Locate the line that contains "Instruction: Open the", then copy it and all later lines of the data below exactly, through the last one.

Collected data
|---|

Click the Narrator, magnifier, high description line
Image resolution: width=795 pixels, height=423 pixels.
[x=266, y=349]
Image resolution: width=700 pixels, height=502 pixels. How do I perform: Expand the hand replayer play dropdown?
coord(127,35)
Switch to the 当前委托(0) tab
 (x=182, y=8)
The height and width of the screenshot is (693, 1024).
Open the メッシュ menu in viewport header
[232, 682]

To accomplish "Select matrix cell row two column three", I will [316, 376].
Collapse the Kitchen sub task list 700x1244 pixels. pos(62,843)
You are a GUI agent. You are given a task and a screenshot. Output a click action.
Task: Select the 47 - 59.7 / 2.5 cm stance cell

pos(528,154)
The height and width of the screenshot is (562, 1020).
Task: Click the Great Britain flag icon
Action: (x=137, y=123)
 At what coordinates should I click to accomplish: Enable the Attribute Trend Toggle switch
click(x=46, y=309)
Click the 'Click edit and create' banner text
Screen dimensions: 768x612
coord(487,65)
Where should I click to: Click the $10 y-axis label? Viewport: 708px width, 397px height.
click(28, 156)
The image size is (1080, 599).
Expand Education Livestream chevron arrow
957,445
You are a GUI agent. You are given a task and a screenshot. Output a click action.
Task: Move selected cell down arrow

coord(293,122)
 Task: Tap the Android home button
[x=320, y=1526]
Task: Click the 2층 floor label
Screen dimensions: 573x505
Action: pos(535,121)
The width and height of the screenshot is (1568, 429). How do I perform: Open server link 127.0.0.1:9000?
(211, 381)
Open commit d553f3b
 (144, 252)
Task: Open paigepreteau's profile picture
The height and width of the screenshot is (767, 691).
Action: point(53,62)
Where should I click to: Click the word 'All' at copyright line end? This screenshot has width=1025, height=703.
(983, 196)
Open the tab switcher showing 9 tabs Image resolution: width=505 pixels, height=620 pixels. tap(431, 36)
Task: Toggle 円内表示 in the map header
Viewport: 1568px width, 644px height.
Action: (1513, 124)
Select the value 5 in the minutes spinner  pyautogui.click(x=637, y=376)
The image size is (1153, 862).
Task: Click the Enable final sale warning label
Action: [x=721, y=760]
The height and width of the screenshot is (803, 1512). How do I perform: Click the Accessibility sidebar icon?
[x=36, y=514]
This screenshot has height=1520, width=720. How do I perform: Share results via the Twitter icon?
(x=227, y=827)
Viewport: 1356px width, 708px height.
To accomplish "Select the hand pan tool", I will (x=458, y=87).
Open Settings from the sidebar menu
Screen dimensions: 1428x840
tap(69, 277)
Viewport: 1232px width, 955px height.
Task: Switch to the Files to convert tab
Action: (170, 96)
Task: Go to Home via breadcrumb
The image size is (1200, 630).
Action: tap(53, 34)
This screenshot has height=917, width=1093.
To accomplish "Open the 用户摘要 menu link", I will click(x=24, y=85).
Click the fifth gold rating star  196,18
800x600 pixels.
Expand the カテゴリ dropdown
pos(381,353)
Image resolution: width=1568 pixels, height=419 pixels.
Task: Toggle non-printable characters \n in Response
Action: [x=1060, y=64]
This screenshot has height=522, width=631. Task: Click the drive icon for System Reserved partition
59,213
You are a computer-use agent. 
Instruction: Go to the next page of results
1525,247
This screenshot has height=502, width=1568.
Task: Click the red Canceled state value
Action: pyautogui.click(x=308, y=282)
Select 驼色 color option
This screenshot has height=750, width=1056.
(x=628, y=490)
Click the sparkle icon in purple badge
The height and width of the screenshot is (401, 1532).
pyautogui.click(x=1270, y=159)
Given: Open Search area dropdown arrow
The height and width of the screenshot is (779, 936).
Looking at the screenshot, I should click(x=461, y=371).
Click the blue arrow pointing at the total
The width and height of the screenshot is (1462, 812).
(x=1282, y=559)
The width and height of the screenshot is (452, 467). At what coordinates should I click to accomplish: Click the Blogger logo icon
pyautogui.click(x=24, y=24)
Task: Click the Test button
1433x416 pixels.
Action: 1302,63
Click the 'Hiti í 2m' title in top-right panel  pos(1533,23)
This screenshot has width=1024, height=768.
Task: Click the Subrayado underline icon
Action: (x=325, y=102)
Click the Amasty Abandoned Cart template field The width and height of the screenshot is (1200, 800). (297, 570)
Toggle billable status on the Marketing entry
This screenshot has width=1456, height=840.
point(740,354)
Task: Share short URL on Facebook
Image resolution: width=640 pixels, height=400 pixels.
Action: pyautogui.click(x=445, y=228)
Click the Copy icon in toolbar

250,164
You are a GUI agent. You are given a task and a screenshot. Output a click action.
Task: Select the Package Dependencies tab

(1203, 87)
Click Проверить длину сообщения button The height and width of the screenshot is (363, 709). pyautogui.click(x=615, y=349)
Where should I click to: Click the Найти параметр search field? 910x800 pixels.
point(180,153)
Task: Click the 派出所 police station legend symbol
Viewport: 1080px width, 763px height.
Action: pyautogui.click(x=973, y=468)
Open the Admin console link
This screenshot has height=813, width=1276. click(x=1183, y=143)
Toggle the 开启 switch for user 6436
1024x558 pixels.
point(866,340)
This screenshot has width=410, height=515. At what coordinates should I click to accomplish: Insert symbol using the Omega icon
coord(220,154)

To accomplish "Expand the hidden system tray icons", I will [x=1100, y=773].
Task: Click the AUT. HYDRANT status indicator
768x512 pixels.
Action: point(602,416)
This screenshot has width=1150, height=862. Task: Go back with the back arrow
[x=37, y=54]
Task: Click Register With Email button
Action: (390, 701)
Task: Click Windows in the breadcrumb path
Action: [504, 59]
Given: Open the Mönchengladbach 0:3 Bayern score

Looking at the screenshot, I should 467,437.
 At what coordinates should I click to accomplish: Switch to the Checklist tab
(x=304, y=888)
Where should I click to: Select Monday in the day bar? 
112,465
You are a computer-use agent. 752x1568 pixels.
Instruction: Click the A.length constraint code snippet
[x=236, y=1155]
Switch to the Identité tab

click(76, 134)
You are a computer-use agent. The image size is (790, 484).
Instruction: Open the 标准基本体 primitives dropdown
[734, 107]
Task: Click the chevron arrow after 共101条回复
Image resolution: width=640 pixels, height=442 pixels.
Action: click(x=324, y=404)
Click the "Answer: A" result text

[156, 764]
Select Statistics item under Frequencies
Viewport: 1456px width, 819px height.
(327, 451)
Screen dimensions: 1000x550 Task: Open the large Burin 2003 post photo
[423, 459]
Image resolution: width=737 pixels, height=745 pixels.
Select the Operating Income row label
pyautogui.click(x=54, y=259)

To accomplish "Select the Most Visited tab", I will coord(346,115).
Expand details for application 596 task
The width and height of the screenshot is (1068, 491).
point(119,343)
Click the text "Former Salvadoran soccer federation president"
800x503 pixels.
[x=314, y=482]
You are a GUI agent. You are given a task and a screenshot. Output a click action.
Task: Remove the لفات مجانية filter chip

|---|

# Exercise solution
Instruction: Open the 标准基本体 primitives dropdown
[734, 107]
Task: Click the chevron arrow after 共101条回复
Image resolution: width=640 pixels, height=442 pixels.
Action: click(x=324, y=404)
Click the "Answer: A" result text

[156, 764]
Select Statistics item under Frequencies
Viewport: 1456px width, 819px height.
(327, 451)
Screen dimensions: 1000x550 Task: Open the large Burin 2003 post photo
[423, 459]
Image resolution: width=737 pixels, height=745 pixels.
Select the Operating Income row label
pyautogui.click(x=54, y=259)

To accomplish "Select the Most Visited tab", I will coord(346,115).
Expand details for application 596 task
The width and height of the screenshot is (1068, 491).
point(119,343)
Click the text "Former Salvadoran soccer federation president"
800x503 pixels.
[x=314, y=482]
You are a GUI agent. You are given a task and a screenshot. Output a click action.
Task: Remove the لفات مجانية filter chip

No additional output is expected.